In this essay I collapse and redefine our common notions of migrant and migration. I do this by exploring the different ways I epistemologically, existentially, relationally, spiritually, and pedagogically embody migration, and why I choose to identify as a migrant rather than an immigrant. Migration speaks to the fact that life evolves and flourishes through migration, that is, through the constant creation of new meanings, new narratives, and new experiences. Migration is what life demands of us. Destinations are nothing but illusions and delusions. Migration puts us in harmony with a world that is always moving and gyrating. It reminds us that the book of life has no final chapter.
Our first instinct is to define migration in terms of movement, as in physically moving from one place to the next. However, this limits migration to a physical experience. What about the migration we do when we imagine the world in bold new ways? What also of the migration we do when friends invite us into their dreams? And what of the migration we do when we read new books that introduce us to new places, peoples, and experiences? All these migrations are no less profound than those we do when we physically move from one place to the next.
Every day I hope and pray to migrate. That is, every day I hope and pray to be in a new epistemological, existential, relational, spiritual, and pedagogical place that leaves me in complete awe. I cannot imagine life without migration. I also know that migration comes with disruptions and tribulations. We would all prefer to travel without moving. So migration is also about readying ourselves for migration. For me, this means practicing detachment and cultivating what Buddhism refers to as the “empty mind.” For only when we are attached to nothing can we become open and vulnerable to everything.
I know physical migration well. I am an immigrant. I can write a lot about this kind of migration. But many have already done this, and with prose I can never match. Also, this kind of migration is less and less on my mind. As much as I plan to physically move in the future, I have no plans of moving to another country. Instead, what is always on my mind is epistemological migration, existential migration, relational migration, spiritual migration, and pedagogical migration.
In all these ways, I migrate to thrive. For if we immigrate to live, we migrate to thrive. Indeed, if we wish to become something new, we must migrate. That is the rule. It is an ecological axiom. Ecologies evolve and thrive by moving and migrating. This is why history demonstrates again and again that migration—in all its many forms—is foundational to the making of great civilizations. Those who have the highest levels of migration also tend to have the highest levels of creativity, prosperity, and stability.

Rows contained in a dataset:
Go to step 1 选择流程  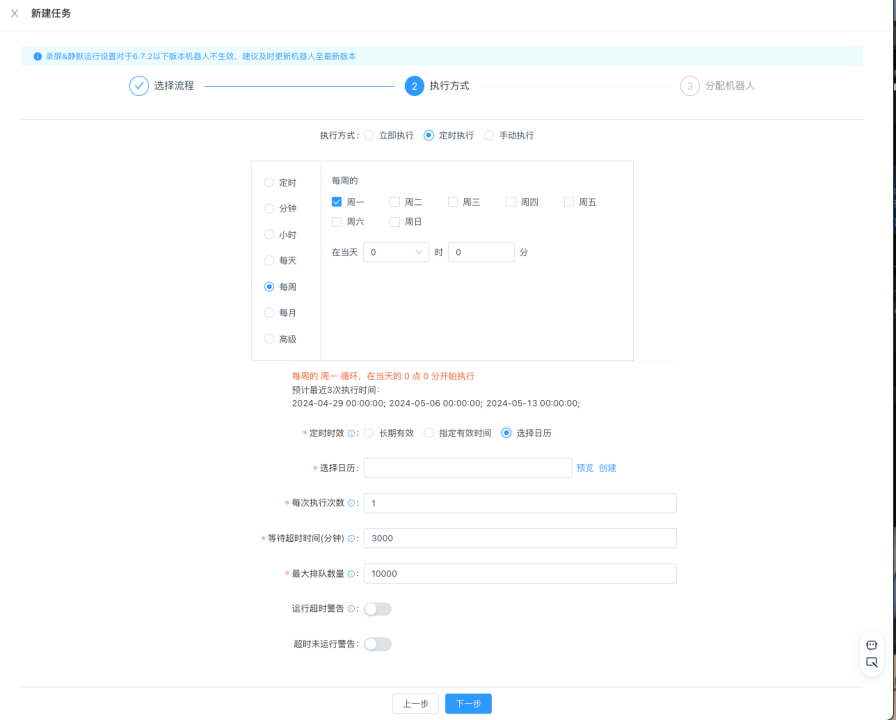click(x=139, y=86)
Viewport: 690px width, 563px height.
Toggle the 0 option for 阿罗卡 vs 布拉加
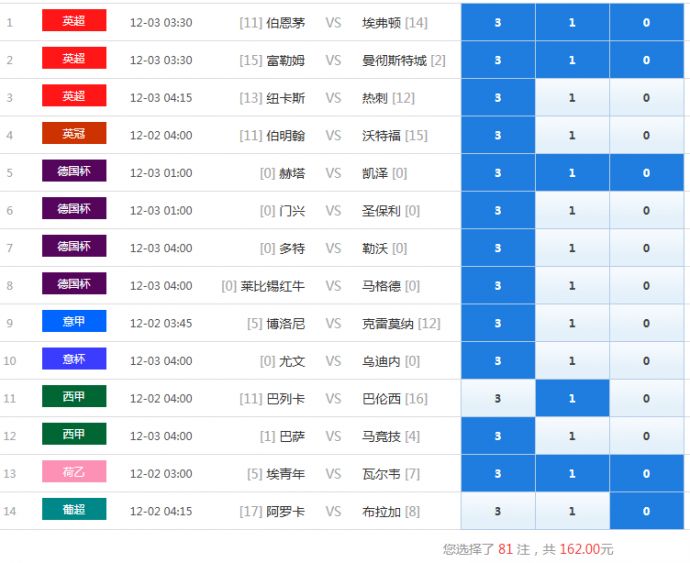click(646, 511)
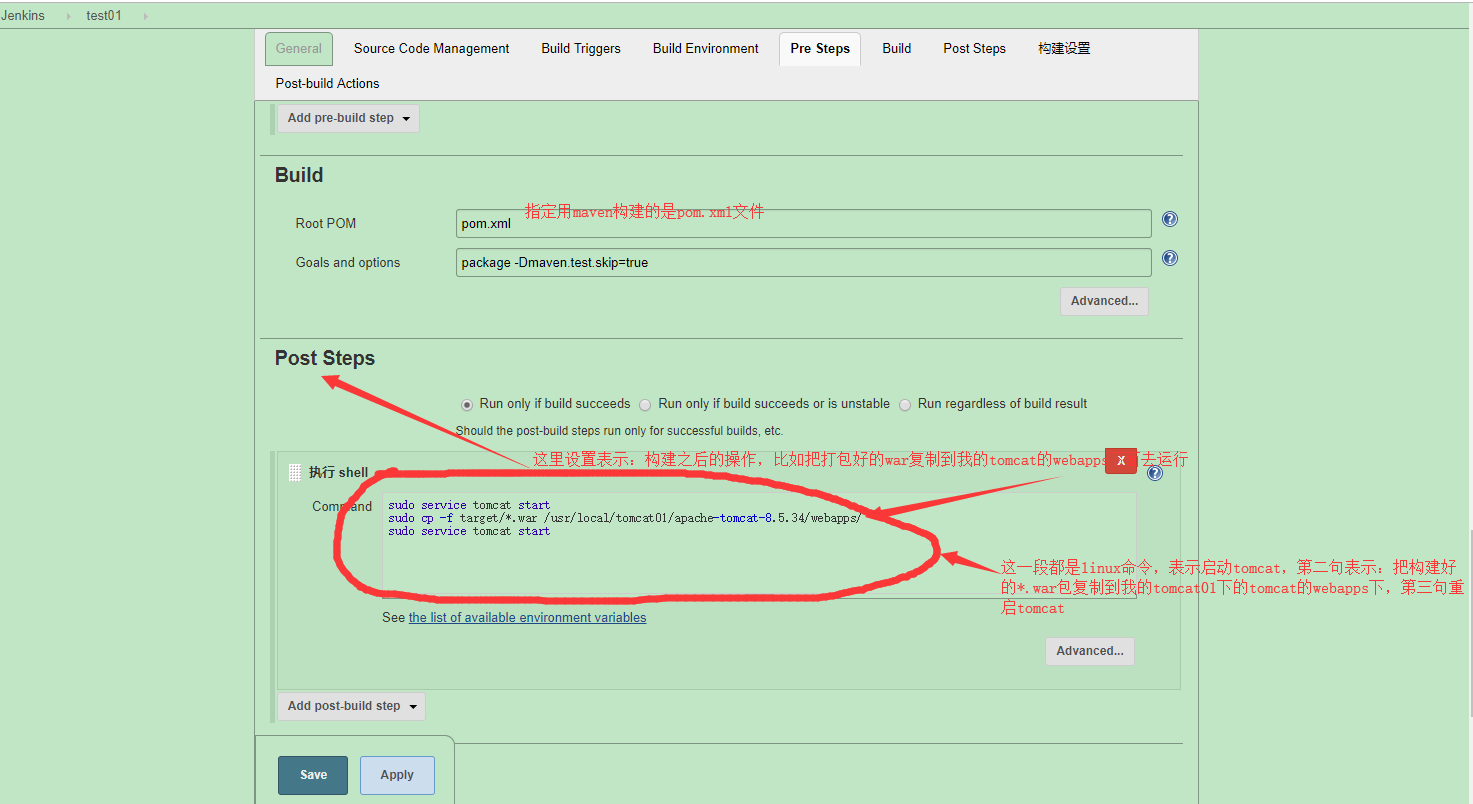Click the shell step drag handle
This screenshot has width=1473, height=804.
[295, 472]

* [PROBLEMS TO WORK ON]
**a.** Does the migration essay support each statement below? For each, answer yes or no and quote the words from the essay that decide it.
(i) The writer plans to move to another country in the future.
(ii) The essay treats the migration done by reading new books as less profound than physical migration.
(iii) The writer readies for migration by practicing detachment.
**b.** Reproduce the stretch of the migration essay from "I know physical" through "and pedagogical migration.".
**c.** Write the next part of the migration essay, picking up after its final sentence.

* [EXPECTED RESULTS]
**a.**
(i) No: "I have no plans of moving to another country."
(ii) No: "All these migrations are no less profound than those we do when we physically move from one place to the next."
(iii) Yes: "For me, this means practicing detachment and cultivating what Buddhism refers to as the “empty mind.”"

**b.**
I know physical migration well. I am an immigrant. I can write a lot about this kind of migration. But many have already done this, and with prose I can never match. Also, this kind of migration is less and less on my mind. As much as I plan to physically move in the future, I have no plans of moving to another country. Instead, what is always on my mind is epistemological migration, existential migration, relational migration, spiritual migration, and pedagogical migration.

**c.**
To migrate is to move across space. In other words, to migrate is to consume time. I am now at an age where I am constantly feeling that I am running out of time. I must use my remaining time wisely, which means choosing carefully what projects I take on, what books I read, what music I listen to, what films I watch, what classes I teach, and so forth. I no longer take time for granted. More and more I am recognizing how precious and finite it is. Maybe death is simply another migration that I should embrace, but for now I like this side of the equation. However, as I am increasingly feeling the intensity of time, or perceiving such to be the case, I am also increasingly feeling the urgency to migrate. There are so many places I want to visit epistemologically, existentially, relationally spiritually, and pedagogically before my time expires. Every day I want to arrive at a new place that humbles me and leaves me in awe. Yet, migration demands time. It takes time for ideas to take shape. It takes time for relationships to deepen. It takes time for perspectives to evolve. It takes time for narratives to cohere. It takes time for classes to become intelligible. Time needs patience. So this is the tension. As much as I am now running out of time, I am also now recognizing that time needs time. Migration needs patience. We should neither rush it nor fight with it. Yet I will be the first to admit that I am yet to fully embody this important lesson.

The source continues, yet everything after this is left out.